Thursday, January 10, 2008

The dangers of adaptation

Usually you don't tell the world what your mum says about your writing (everyone can guess!), but this is worth repeating, I think.

Last week, after finishing reading Balancing, my mum rang me and cried: 'What on earth have you done to "Power"? (She had read it before because it had previously appeared in an anthology from Honno which I'd given her as a present.)

'Eh, Mum? What do you mean?'

'You've changed the ending!'

What? Is this my mum finally beginning to show signs of old-age forgetfulness?

Me (patronizing): 'No, no I haven't changed it, Mum. It's exactly how it appeared in the Honno anthology.'

'Yes, you have: what on earth has happened to the little girl in the pond?'

Now I'm actually worried. What on earth can she be muddling my story with? Is she going senile?

'No, no, Mum, nothing like that happens in that story. Remember, it's all about a divorce, and how the little girl weaves a magic spell to bring her father back...'

'Yes, yes, that's right... and he does come back, in the nick of time, because she's fallen in the pond and he saves her from drowning.'

I swallow. It comes to me. That was the ending I was forced to invent when I adapted the story as a radio drama, because drama needs action whereas stories can be subtle and internal, and because the BBC commissioning requirements included happier and less ambiguous endings.

But I had completely forgotten the ending of the play. Is it me who's going senile?

Actually, I think it's explained by something Art of Fiction blogger Adrian Slatcher said to me in the wine bar last week: that when stories and novels are adapted for broadcast media, there is always the danger, or indeed the likelihood that the drama replaces the original as the primary text within the culture.

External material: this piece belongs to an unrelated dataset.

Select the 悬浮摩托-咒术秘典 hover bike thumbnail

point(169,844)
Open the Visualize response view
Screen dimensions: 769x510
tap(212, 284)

To me my story had remained the primary text behind which the differences in the play were insignificant and so had faded. But to my mother, who heard the broadcast, it was the drama which had become the primary - the real - text, and when she read the story it fell short of it...

2 comments:

Debi said...

I originally read this as the dangers of adoption, saw the post mentioned your mother and ... well, you can guess the rest.

Now who's going senile???

Happy new year BTW. Hope it brings us all lots of new beginnings.

Elizabeth Baines said...

Eek!

Happy New Year!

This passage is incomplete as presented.